O coordenador de formação política da Fundação João Mangabeira, Domingos Leonelli, ao apresentar o encontro, reforçou uma visão histórica do partido sobre o papel da juventude na política brasileira. “A juventude é sempre revolucionária, a juventude é transformadora”, afirmou, destacando ainda sua relevância como segmento decisivo do eleitorado nacional.
A exposição principal foi conduzida pela professora e psicanalista Virgínia Cremasco, da Universidade Federal do Paraná (UFPR), que apresentou uma análise sobre o perfil psicológico e social das juventudes brasileiras. Ao longo da apresentação, ela enfatizou a necessidade de compreender os jovens como um grupo plural. “A gente fala em termos de juventudes no plural”, observou, argumentando que fatores como classe social, gênero, raça e território produzem experiências muito distintas entre os jovens brasileiros.
Ao concluir sua fala, Cremasco chamou atenção para os paradoxos vividos pelas novas gerações. “O jovem brasileiro de hoje vive um tempo de paradoxo: é conectado, mas se sente só; é criativo, mas tem uma grande insegurança de se expor; é informado, mas tem uma grande desconfiança nas instituições”, afirmou. Para ela, a principal angústia da juventude está relacionada às incertezas sobre trabalho, futuro e pertencimento social.

Representando a Juventude Socialista Brasileira (JSB), o presidente nacional Bruno Barreto destacou a importância da discussão para aproximar o partido das novas gerações. Segundo ele, “são momentos como esse que acabam deixando o nosso partido bem mais vivo e bem mais ativo”, permitindo que a militância participe dos debates e fortaleça seu sentimento de pertencimento.
Já o presidente da JSB do Rio de Janeiro, Wendler Ferreira, trouxe uma reflexão sobre o comportamento político da juventude contemporânea. Para ele, o aparente crescimento de posições autoritárias entre parte dos jovens não elimina sua vocação transformadora. “Essa guinada que parece ao autoritarismo continua ainda sendo uma faísca da essência revolucionária (…) própria da essência da juventude”, afirmou.
Além das exposições de Virgínia Cremasco e das intervenções das lideranças jovens, o jornalista e especialista em comunicação digital Ricardo Mutti apresentou os resultados de uma pesquisa sobre o comportamento eleitoral dos jovens e os desafios da comunicação política nas redes sociais.

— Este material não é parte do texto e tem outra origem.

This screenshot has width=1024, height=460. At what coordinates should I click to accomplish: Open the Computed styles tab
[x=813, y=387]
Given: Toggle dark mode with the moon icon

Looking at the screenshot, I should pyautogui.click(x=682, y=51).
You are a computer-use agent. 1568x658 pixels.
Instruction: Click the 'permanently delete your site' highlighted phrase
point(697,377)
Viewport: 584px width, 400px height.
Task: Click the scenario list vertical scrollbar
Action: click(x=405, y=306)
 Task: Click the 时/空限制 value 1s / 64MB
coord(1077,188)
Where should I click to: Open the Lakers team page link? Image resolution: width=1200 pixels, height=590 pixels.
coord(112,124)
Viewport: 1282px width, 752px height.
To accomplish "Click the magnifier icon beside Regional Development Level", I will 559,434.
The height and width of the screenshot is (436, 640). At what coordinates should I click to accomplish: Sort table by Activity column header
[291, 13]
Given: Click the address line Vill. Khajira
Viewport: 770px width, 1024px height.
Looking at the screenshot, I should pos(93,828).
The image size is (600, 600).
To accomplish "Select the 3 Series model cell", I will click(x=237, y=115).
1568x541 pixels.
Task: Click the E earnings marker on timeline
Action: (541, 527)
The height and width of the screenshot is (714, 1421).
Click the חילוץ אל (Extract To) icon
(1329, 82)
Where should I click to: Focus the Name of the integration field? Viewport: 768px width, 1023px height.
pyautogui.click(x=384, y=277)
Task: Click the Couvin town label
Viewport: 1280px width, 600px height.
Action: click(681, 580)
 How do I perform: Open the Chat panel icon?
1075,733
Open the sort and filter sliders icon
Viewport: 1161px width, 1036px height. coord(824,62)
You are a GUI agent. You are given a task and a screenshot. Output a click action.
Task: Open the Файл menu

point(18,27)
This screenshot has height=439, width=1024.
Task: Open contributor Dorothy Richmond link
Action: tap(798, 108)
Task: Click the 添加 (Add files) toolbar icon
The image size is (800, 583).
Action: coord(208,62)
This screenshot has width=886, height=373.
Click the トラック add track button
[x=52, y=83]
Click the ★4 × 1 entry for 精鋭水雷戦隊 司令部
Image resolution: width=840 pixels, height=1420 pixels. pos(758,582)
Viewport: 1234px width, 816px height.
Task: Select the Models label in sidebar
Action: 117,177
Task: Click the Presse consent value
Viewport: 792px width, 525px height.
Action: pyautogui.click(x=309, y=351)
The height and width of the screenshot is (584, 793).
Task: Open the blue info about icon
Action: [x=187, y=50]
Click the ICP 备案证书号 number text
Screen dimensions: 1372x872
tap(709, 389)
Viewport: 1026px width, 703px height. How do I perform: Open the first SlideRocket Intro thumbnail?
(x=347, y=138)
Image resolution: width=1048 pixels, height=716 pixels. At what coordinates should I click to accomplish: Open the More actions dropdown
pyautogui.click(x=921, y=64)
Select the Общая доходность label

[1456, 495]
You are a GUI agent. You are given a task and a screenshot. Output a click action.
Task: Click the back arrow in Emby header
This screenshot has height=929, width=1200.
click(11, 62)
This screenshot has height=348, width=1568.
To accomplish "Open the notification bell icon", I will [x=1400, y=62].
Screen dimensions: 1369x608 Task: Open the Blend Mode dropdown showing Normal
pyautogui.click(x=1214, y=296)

O encontro integrou o programa de formação política da Fundação João Mangabeira e reforçou a preocupação do PSB em compreender as transformações culturais, tecnológicas e sociais que influenciam o comportamento das juventudes brasileiras, especialmente diante das eleições de 2026. Nos últimos meses, a Fundação vem promovendo discussões sobre temas contemporâneos como o voto das mulheres chefes de família, o voto dos evangélicos e os desafios da utilização de ferramentas digitais nas campanhas eleitorais, buscando oferecer subsídios para a reflexão e a atuação política do PSB em todo o país.